Sinan Canan'ın 'İfa' serisi, insanın potansiyelini keşfetme ve sınırları zorlayarak gelişme ihtiyacını vurgulayan derinlikli bir yolculuktur. Bu kitaplar, insan psikolojisiyle biyolojisinin kesiştiği noktada, bireylerin kendini gerçekleştirme isteğini inceler ve Rogers'ın düşünceleriyle paralellik gösteriyor. Serinin son halkası olan 'İfa 3 – Sınırları Aşmak', insanın içinde bulunduğu sınırları tanımlarken, bu sınırlarla başa çıkma stratejileri ve çözümler sunuyor.
Kitap, insanın karşılaştığı çeşitli sınırları belirginleştirerek farklı bir bakış açısı sunuyor. Coğrafi sınırların geçmişte İbn-i Haldun'un "Coğrafya kaderdir" sözünden bugünkü koşullara nasıl evrildiğini tartışırken, insanın doğayla olan etkileşimini ve çevresel faktörlerin birey üzerindeki etkilerini irdelemeye açıyor. Dil sınırları konusunda, teknolojinin getirdiği kolaylıkların dilin önemini azalttığı yönündeki argümanı eleştirerek, farklı dillerin düşünce yapısına katkılarını ve bakış açısını zenginleştiren unsurları vurguluyor.
Alışkanlık sınırları ise kitabın odak noktalarından biridir. Beynin belirsizlik içindeki durumlarda en üretken olduğunu vurgulayarak, tekrar eden alışkanlıkların beynin esnekliğini azaltabileceği ve öğrenme süreçlerini etkileyebileceği fikrini öne sürüyor. Serinin temel amacı, farkında olunan veya olunmayan sınırları irdelemek, bu sınırları aşma stratejileri geliştirmek ve bireylere kişisel gelişimlerine katkı sağlayacak çözümler sunmak.

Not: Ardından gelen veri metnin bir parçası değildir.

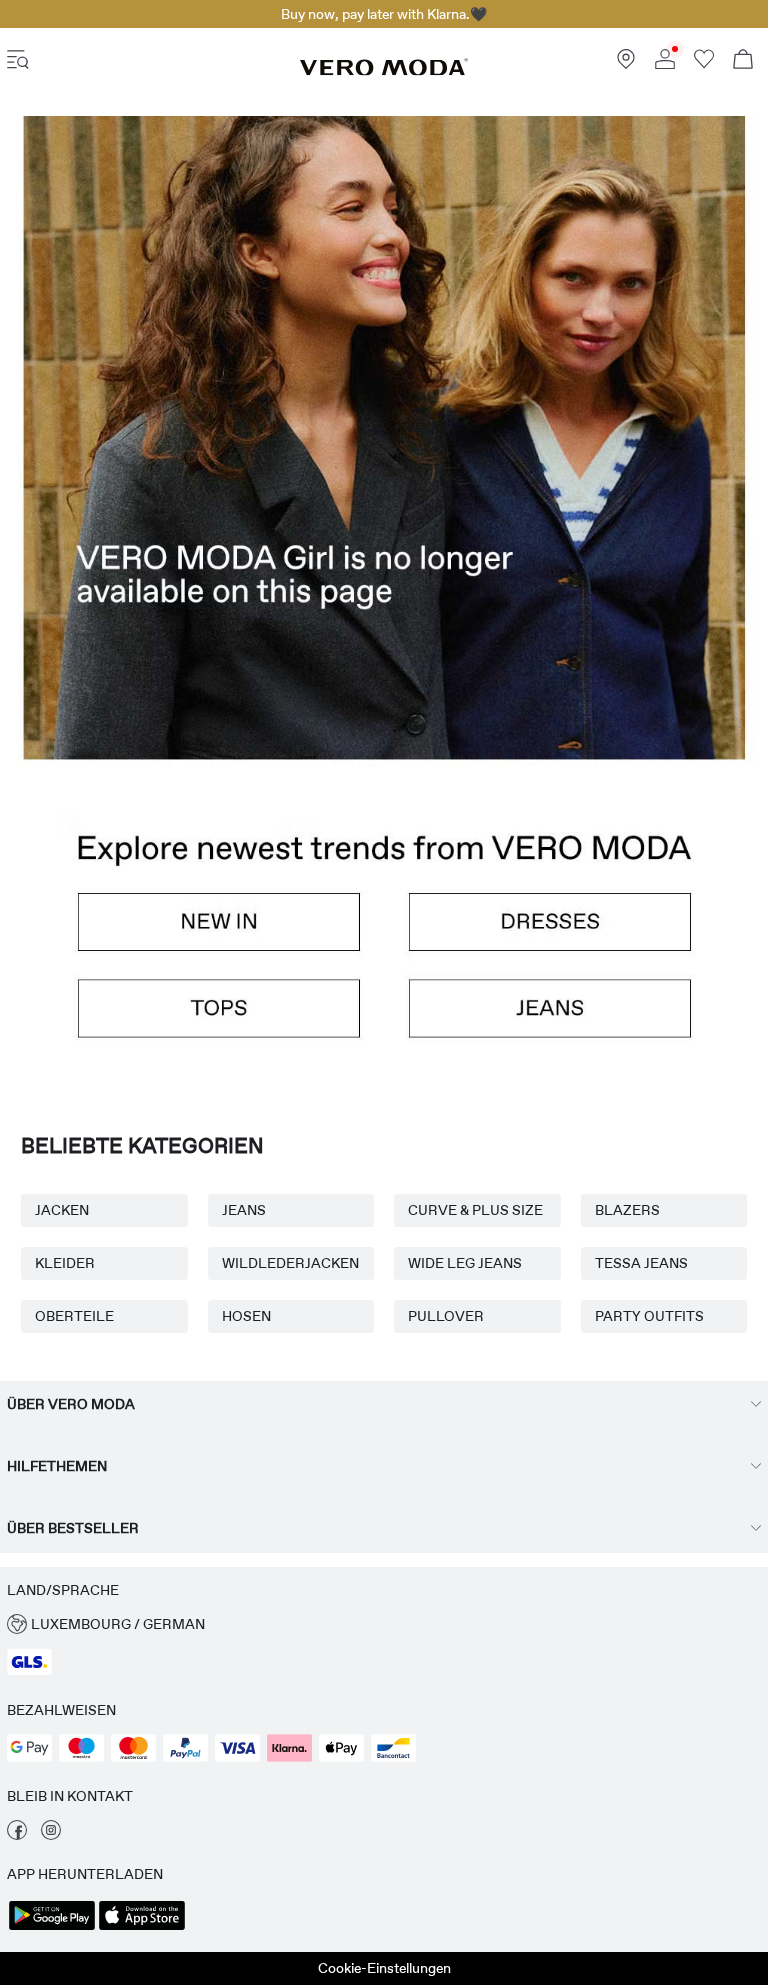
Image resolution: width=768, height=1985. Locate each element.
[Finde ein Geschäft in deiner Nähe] (626, 64)
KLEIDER (65, 1263)
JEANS (244, 1210)
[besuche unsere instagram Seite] (51, 1835)
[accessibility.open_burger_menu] (18, 61)
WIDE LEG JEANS (465, 1263)
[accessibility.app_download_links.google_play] (52, 1928)
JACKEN (62, 1210)
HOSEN (246, 1316)
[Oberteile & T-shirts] (195, 1022)
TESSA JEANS (641, 1263)
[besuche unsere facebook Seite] (17, 1835)
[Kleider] (572, 934)
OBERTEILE (74, 1316)
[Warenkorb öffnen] (743, 61)
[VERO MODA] (384, 71)
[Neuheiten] (195, 934)
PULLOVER (446, 1316)
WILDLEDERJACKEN (290, 1263)
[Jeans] (572, 1022)
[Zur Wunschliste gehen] (704, 64)
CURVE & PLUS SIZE (475, 1210)
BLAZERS (627, 1210)
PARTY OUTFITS (649, 1316)
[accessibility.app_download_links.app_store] (142, 1928)
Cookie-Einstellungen (384, 1968)
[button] (384, 493)
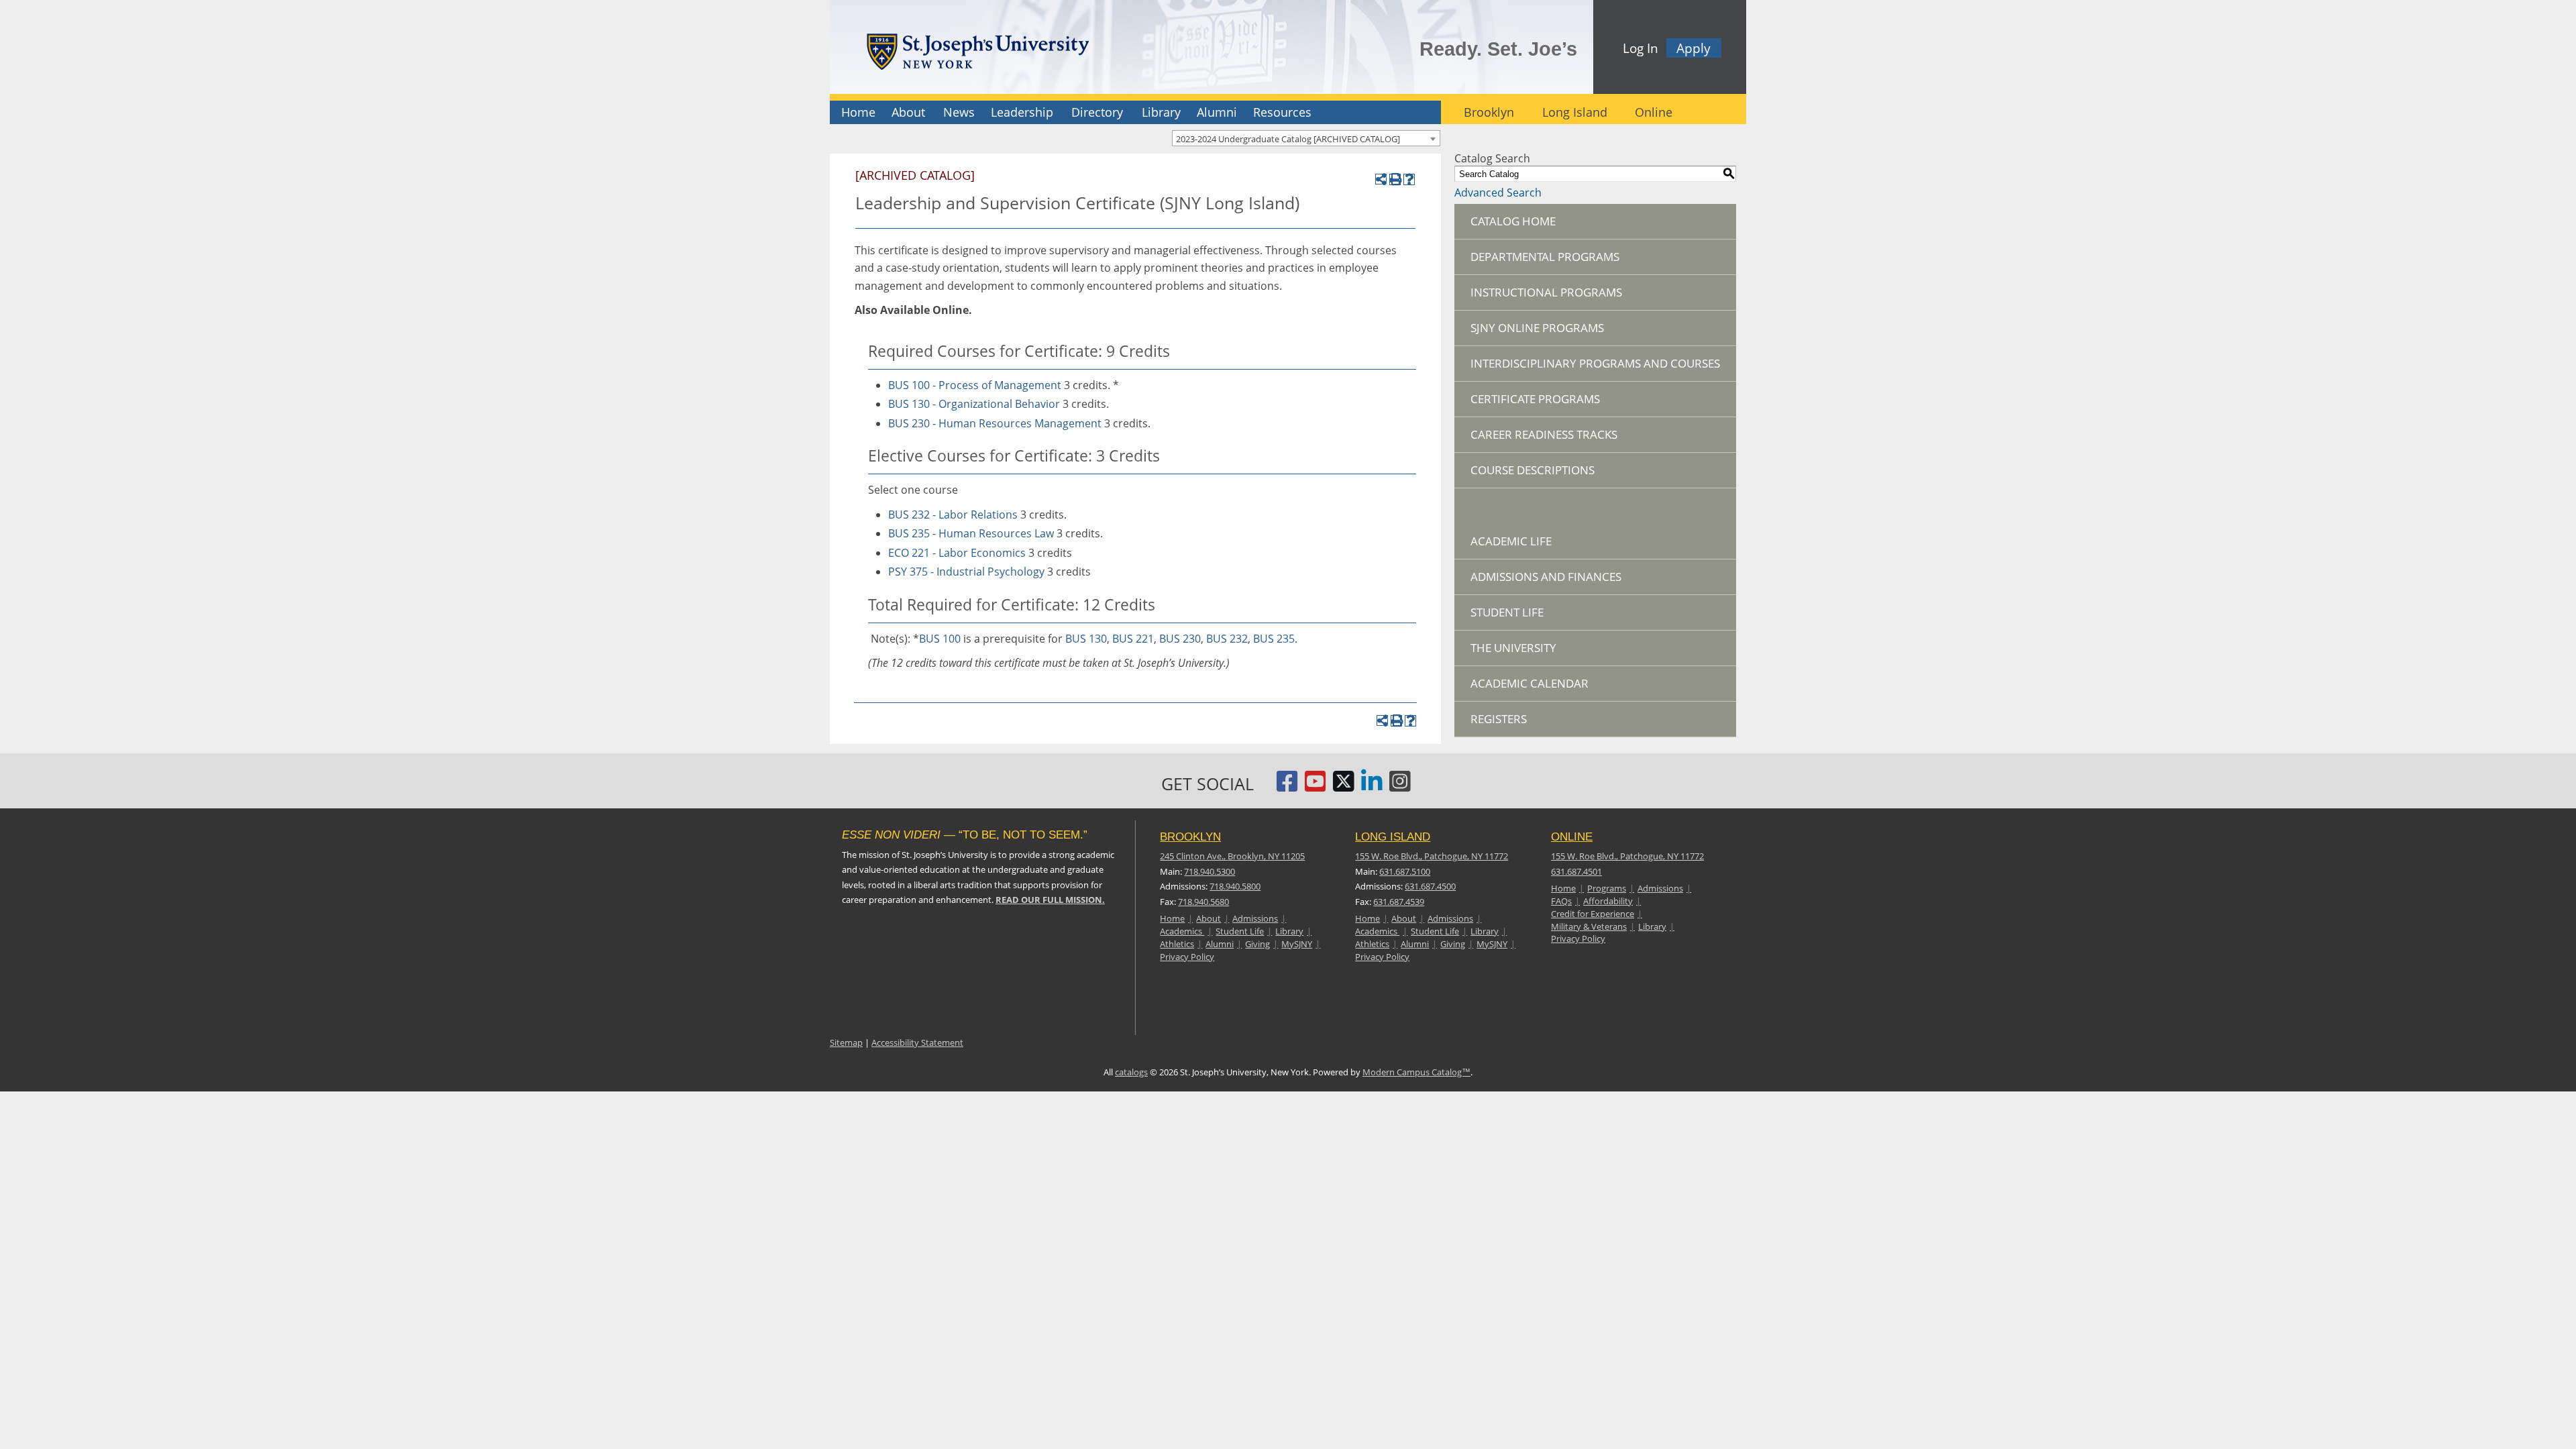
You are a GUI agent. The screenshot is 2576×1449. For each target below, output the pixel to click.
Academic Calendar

Bu eser, insanın içinde bulunduğu sınırların esasen zihinsel, duygusal ve fiziksel gelişimine olan etkilerini gözler önüne seriyor. İnsanın potansiyelini keşfetmesi, sınırlarını aşması ve kendi gelişimine katkıda bulunması adına rehberlik ediyor. Bireyin içinde bulunduğu koşulları daha geniş bir perspektiften değerlendirerek, sınırları aşmanın özgürleştirici etkilerini vurguluyor.